Ces contrats entre des personnes souvent vulnérables, par exemple les usagers de services sociaux et des professionnels prestataires de services, font l’objet de contrôles. La Commission des clauses abusives relève souvent de telles clauses réprimées par les articles R. 132-1 et R. 132-2 du code de la consommation. Les clauses sont dites abusives quand elles ont pour objet ou pour effet de créer un déséquilibre significatif à l’avantage du professionnel (C. consomm., art. L. 132-1, al. 1). Plusieurs recommandations de la Commission des clauses abusives visant à supprimer dans les contrats ces clauses peuvent être citées :
  • la recommandation du 5 juillet 1985 concernant les contrats proposés par les établissements hébergeant des personnes âgées (7) ;
  • la recommandation relative aux contrats proposés par certains établissements hébergeant des personnes âgées et non habilités à recevoir des bénéficiaires de l’aide sociale, complétant celle de 1985 (8) ;
  • la recommandation relative aux contrats de services à la personne du 15 mars 2012 (9). Ces activités de services se déroulent au domicile du client. Cette recommandation vise par exemple à supprimer de nombreuses clauses ayant pour objet de limiter la responsabilité des professionnels.

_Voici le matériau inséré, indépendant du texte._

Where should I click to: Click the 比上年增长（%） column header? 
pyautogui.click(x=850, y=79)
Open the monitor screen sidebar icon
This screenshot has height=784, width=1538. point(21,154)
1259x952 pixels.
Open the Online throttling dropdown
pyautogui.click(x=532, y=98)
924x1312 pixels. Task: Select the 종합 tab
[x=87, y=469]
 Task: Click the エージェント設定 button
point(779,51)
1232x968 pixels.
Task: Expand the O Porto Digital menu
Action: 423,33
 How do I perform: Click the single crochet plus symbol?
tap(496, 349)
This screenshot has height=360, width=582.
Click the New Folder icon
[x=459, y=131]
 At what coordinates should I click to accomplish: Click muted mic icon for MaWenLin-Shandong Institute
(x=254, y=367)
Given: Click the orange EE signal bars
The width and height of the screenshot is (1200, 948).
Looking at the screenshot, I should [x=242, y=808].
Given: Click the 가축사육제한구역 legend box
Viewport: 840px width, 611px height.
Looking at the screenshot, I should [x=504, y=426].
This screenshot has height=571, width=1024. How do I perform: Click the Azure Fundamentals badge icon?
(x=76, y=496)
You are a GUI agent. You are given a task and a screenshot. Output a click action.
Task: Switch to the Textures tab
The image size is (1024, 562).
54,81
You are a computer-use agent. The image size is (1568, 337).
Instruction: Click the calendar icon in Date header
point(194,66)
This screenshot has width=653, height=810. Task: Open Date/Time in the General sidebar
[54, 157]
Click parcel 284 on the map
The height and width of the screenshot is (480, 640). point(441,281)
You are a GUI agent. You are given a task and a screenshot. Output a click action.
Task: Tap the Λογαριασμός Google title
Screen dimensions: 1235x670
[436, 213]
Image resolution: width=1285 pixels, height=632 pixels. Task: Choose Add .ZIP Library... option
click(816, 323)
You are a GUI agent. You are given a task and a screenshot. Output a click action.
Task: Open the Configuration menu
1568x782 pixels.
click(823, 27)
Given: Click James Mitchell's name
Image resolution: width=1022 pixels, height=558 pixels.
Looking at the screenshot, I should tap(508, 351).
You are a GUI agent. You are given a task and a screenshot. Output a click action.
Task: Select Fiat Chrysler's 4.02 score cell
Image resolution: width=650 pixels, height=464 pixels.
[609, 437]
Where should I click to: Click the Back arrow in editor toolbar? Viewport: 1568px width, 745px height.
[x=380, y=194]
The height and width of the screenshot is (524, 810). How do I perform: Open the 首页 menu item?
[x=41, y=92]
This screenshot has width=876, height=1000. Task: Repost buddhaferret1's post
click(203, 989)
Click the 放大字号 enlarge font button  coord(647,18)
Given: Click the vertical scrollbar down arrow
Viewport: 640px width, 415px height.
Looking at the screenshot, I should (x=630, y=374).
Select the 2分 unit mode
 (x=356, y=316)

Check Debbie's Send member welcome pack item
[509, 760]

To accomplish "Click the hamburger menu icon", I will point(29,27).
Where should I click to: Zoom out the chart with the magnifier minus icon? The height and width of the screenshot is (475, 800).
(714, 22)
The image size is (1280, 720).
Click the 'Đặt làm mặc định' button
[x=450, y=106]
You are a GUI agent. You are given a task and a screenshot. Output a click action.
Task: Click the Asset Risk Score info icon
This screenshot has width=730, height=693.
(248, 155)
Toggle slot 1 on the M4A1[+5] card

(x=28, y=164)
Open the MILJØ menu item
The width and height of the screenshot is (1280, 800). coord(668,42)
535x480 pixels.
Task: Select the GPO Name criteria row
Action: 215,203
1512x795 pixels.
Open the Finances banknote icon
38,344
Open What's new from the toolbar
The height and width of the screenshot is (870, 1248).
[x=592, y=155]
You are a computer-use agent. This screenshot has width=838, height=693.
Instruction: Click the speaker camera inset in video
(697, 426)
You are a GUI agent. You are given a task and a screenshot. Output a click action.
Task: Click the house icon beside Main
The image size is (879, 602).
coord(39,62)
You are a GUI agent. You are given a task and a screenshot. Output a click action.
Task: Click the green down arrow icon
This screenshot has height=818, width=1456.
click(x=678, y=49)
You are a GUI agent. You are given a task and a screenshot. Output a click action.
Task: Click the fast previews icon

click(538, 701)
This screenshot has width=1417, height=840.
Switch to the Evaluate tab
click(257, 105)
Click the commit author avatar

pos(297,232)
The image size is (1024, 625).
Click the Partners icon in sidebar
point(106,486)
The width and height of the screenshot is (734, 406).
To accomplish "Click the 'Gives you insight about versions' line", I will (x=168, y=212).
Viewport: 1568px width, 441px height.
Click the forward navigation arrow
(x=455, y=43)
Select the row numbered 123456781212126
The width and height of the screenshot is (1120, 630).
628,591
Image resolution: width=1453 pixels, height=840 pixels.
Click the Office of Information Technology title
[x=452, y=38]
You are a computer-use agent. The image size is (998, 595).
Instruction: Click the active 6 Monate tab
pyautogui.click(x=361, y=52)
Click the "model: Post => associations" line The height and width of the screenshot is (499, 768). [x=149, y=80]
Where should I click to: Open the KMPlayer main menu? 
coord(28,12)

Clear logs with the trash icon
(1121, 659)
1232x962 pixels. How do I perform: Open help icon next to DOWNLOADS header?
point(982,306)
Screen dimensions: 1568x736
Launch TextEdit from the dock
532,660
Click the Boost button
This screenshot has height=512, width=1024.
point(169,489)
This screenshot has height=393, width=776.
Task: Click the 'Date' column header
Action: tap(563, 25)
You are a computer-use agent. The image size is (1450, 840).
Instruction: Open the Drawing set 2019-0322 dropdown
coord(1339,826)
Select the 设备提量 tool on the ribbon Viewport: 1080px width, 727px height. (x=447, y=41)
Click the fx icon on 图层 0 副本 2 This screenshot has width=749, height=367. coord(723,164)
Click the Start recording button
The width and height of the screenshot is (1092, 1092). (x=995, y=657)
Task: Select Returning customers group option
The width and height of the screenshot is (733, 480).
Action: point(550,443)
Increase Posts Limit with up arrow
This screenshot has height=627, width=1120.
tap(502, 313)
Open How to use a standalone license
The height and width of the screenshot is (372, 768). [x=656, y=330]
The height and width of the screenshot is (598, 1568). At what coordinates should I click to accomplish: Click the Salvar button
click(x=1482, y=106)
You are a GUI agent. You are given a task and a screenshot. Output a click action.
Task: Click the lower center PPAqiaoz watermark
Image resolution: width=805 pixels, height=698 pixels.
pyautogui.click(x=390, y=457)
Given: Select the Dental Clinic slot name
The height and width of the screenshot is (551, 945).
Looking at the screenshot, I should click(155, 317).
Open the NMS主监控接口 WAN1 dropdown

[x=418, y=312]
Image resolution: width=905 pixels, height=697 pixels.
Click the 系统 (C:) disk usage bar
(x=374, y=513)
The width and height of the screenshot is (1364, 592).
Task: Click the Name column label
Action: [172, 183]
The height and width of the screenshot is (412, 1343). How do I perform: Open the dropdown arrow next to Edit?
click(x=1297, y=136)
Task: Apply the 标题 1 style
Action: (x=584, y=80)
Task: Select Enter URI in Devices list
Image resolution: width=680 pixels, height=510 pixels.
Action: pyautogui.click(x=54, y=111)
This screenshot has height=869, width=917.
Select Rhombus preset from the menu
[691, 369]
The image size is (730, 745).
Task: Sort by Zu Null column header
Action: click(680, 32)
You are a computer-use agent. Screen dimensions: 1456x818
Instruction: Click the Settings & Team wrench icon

Concernant les questions de responsabilité, il existe deux types d’obligations : l’obligation de résultat et l’obligation de moyens.


B. L’OBLIGATION DE RÉSULTAT OU L’OBLIGATION DE MOYENS

L’obligation de sécurité peut être de résultat ou de moyens. Si une obligation est de résultat, le contractant s’oblige à obtenir le résultat déterminé. La responsabilité du débiteur est engagée sur la seule preuve que le fait n’est pas réalisé. Si l’obligation est seulement de moyens, le débiteur s’engage à appliquer ses soins et ses capacités. Pour le médecin par exemple, ces soins doivent être consciencieux, dévoués et fondés sur les données acquises de la science (C. santé publ., art. R. 4127-32).
Ainsi il existe une obligation de résultat pour les transports et la restauration. L’exécution du contrat de transport comporte pour le convoyeur l’obligation de conduire le voyageur sain et sauf à destination. De même, le restaurateur a une obligation déterminée qui consiste à rendre le client sain et sauf à l’issue du repas. Si, pour la qualité gustative et digestive des mets servis, le restaurateur n’est tenu que d’une obligation de diligence ordinaire, en revanche, en ce qui concerne la sécurité du client, l’obligation contractuelle assumée est bien une obligation de résultat.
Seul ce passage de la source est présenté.